Assigned task
Would you copy out each line of the records below that includes the word "Store"?
═══ Recorded data
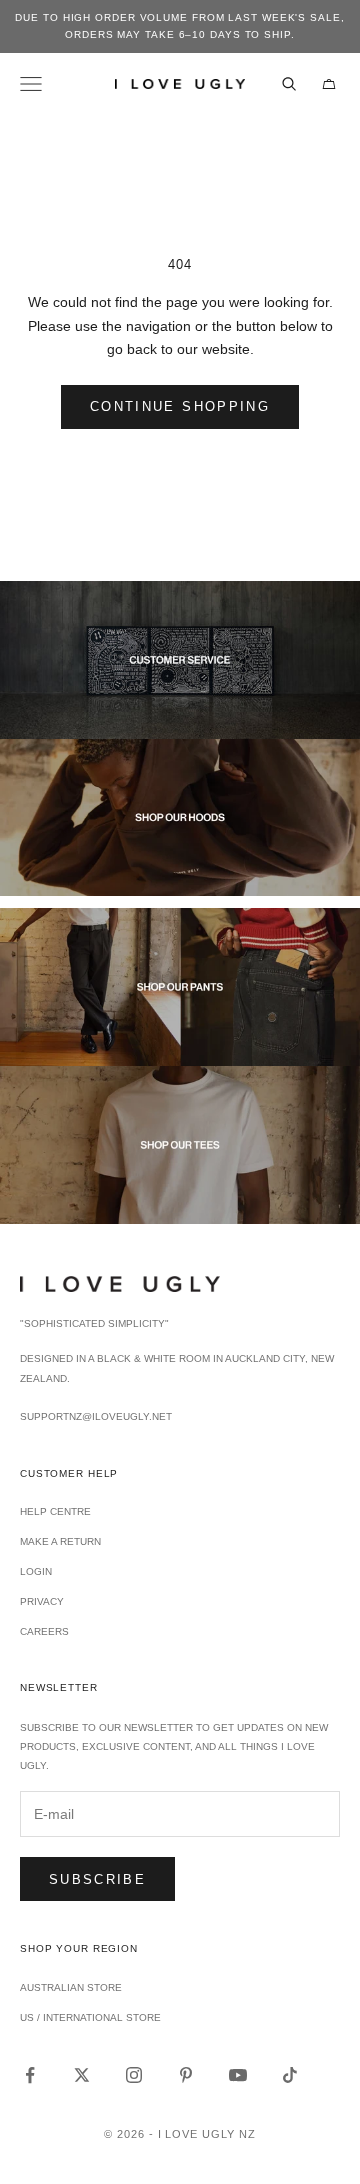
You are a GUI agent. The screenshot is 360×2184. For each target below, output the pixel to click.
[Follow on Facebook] (30, 2075)
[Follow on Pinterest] (186, 2075)
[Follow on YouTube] (238, 2075)
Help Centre (55, 1511)
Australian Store (71, 1987)
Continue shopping (180, 406)
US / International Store (90, 2017)
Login (36, 1571)
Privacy (42, 1601)
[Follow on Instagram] (134, 2075)
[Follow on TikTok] (290, 2075)
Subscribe (97, 1879)
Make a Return (60, 1541)
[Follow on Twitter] (82, 2075)
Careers (44, 1631)
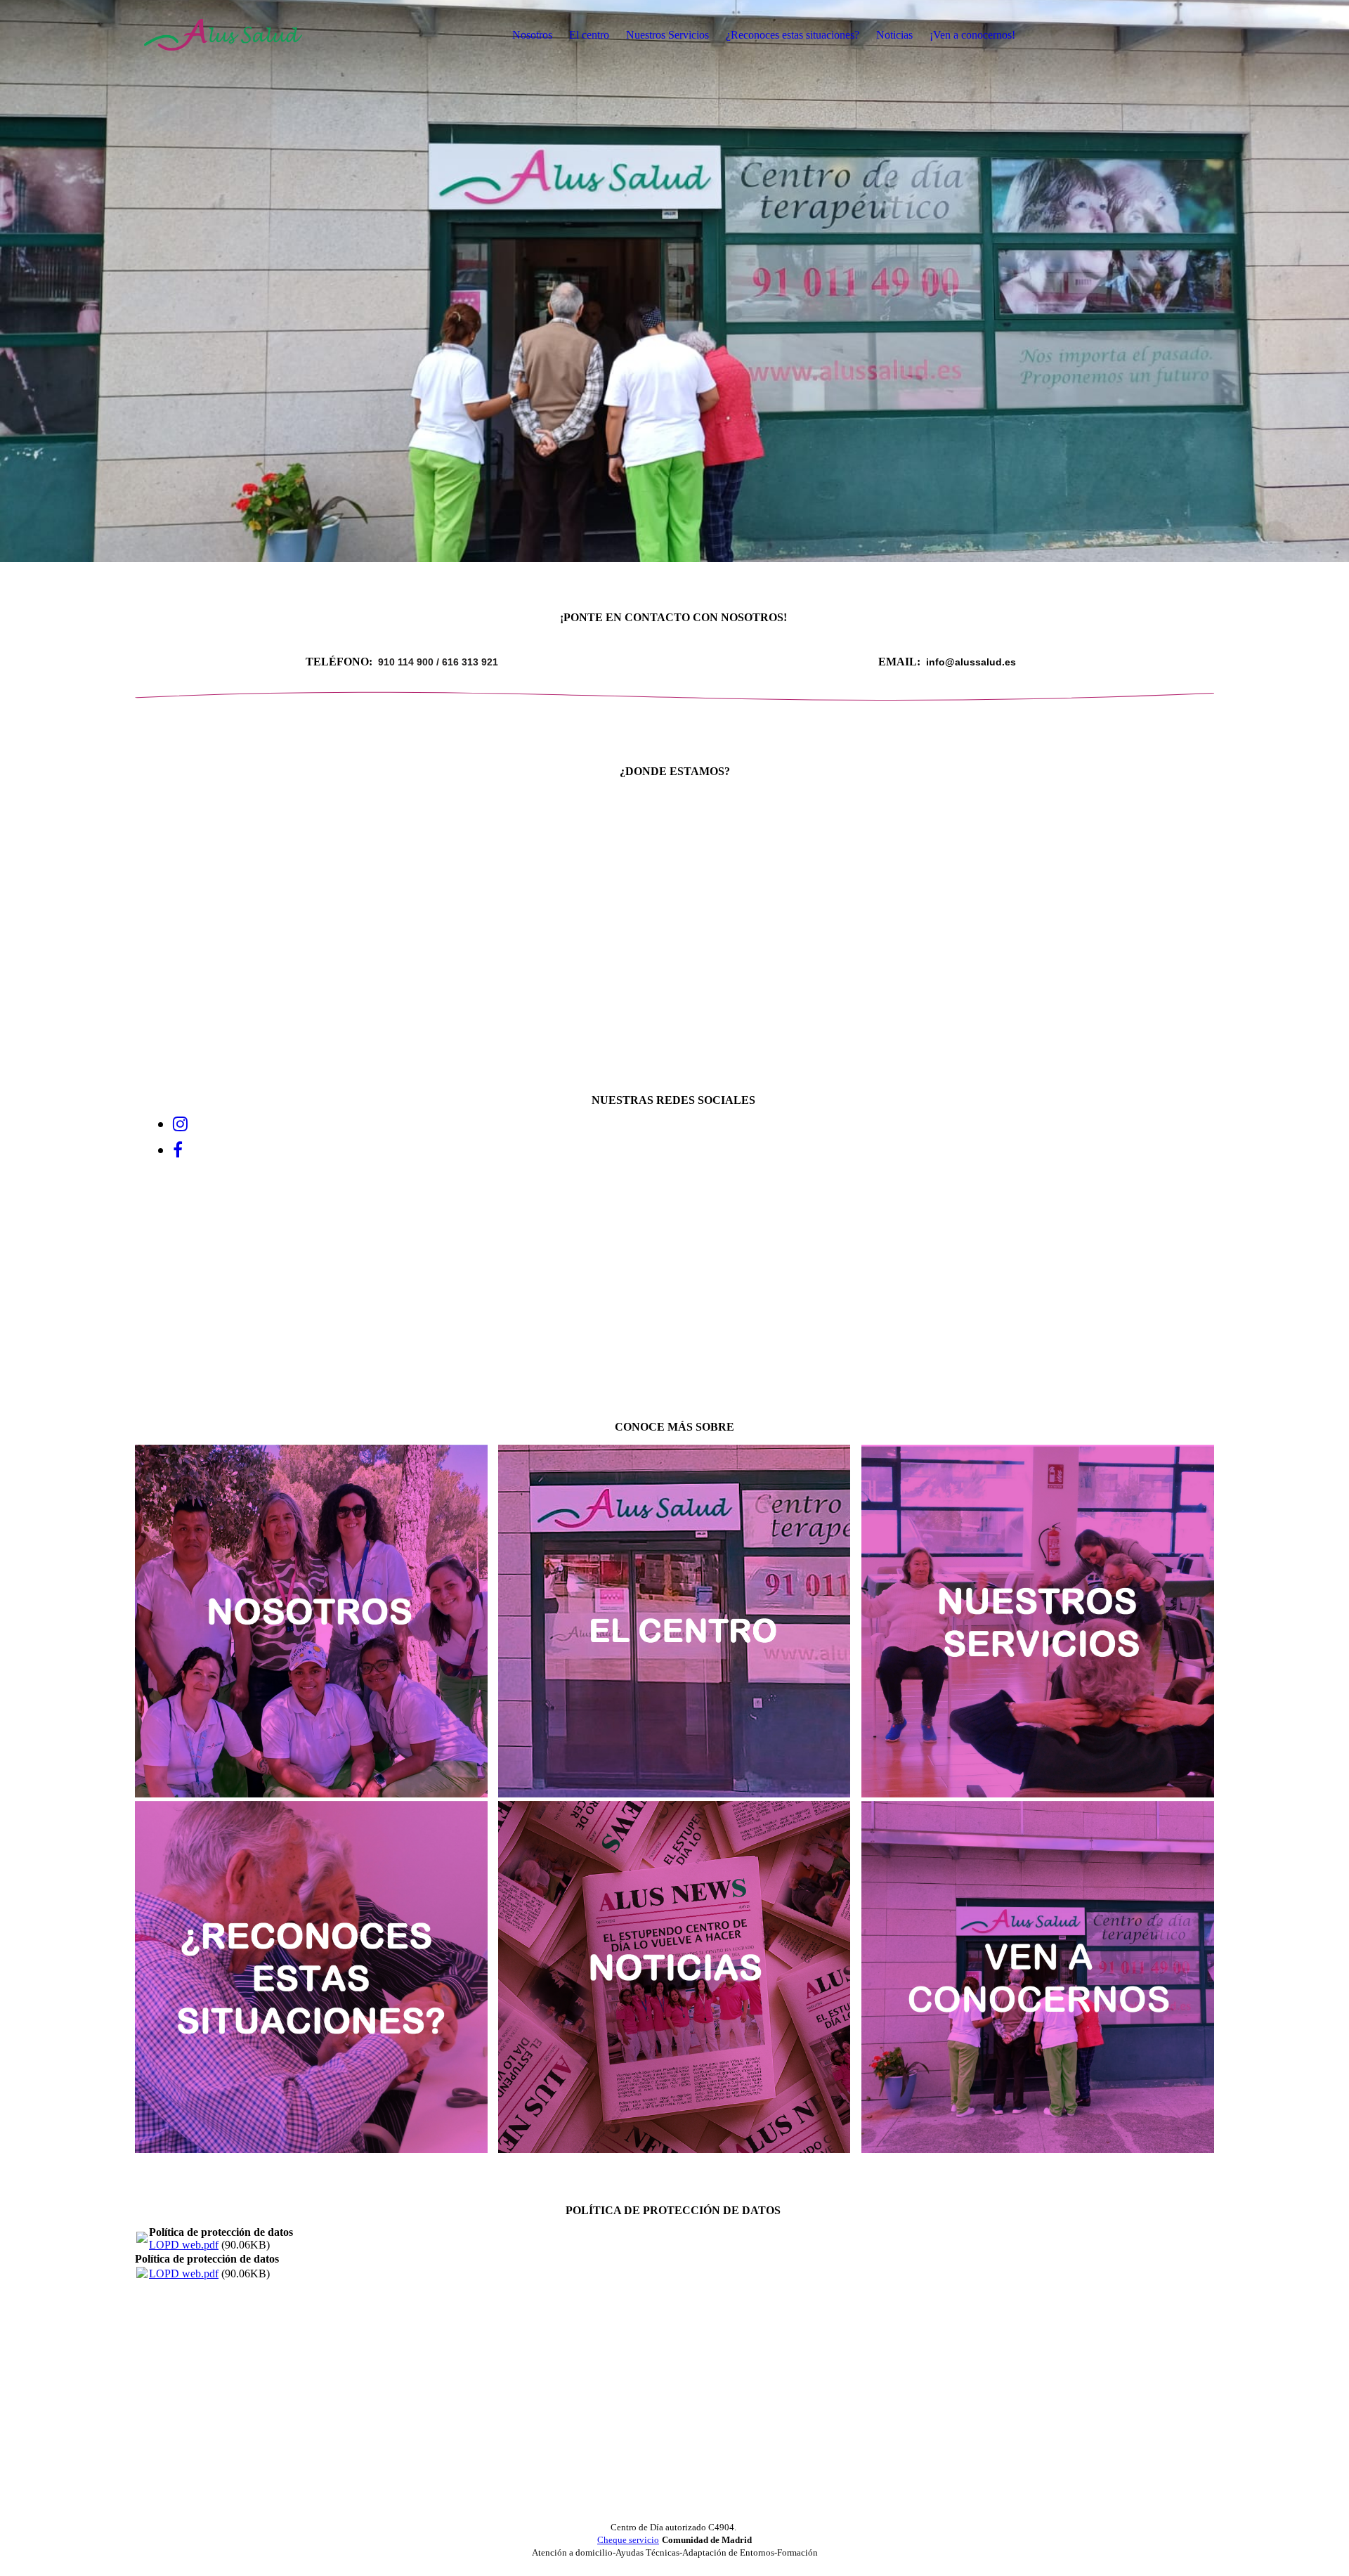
══════
Written answer
Australian Store (71, 1987)
US / International Store (90, 2017)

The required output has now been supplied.